Eğer fırsat yaratıp ikili ilişkinizde bu gibi sanatsal oyunlara yer verirseniz, göreceksiniz ki, kağıdı paylaşma deneyimlerinde heyecan, eğlence gibi duygular uyanıyor. Ama ilişkinin kısırdöngülerini çağrıştıran olumsuz duygular da gündeme gelir. İki kişi bir kağıdı paylaşmak, yakın ilişkideki iki insanın yaşamdaki ortaklaşa serüveninin bir aynası gibidir. Sanatsal zeminde aktif kalarak, hissettiğiniz duyguyu değişim için hammadde olarak kullanır. Hatta farklı çıkışlar yaparak duygusal yaratıcılığınızın gelişimine imkan sunarsınız.
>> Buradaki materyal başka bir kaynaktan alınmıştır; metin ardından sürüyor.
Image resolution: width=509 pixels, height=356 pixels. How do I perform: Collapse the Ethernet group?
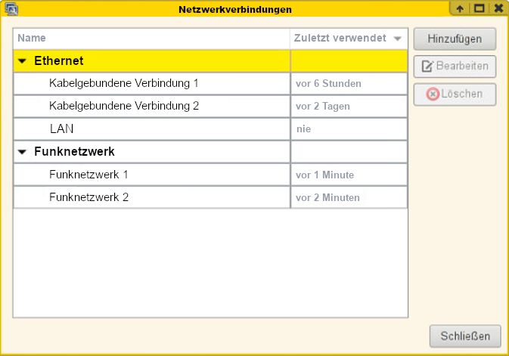click(x=23, y=60)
Başka bir deyişle deneme cesareti göstermek yaratıcılığın ilk adımıdır. Üstelik hayatınızın geçtiği bildik yollardan ara yollara sapmak her zaman biraz kaygı ve neşe uyandırır. Ancak bütün bunlar heyecan verici, yaratıcı bir yolda olduğunuzun işaretleridir ve ilerlemek için ihtiyaç duyacağınız enerjinin kaynağıdır.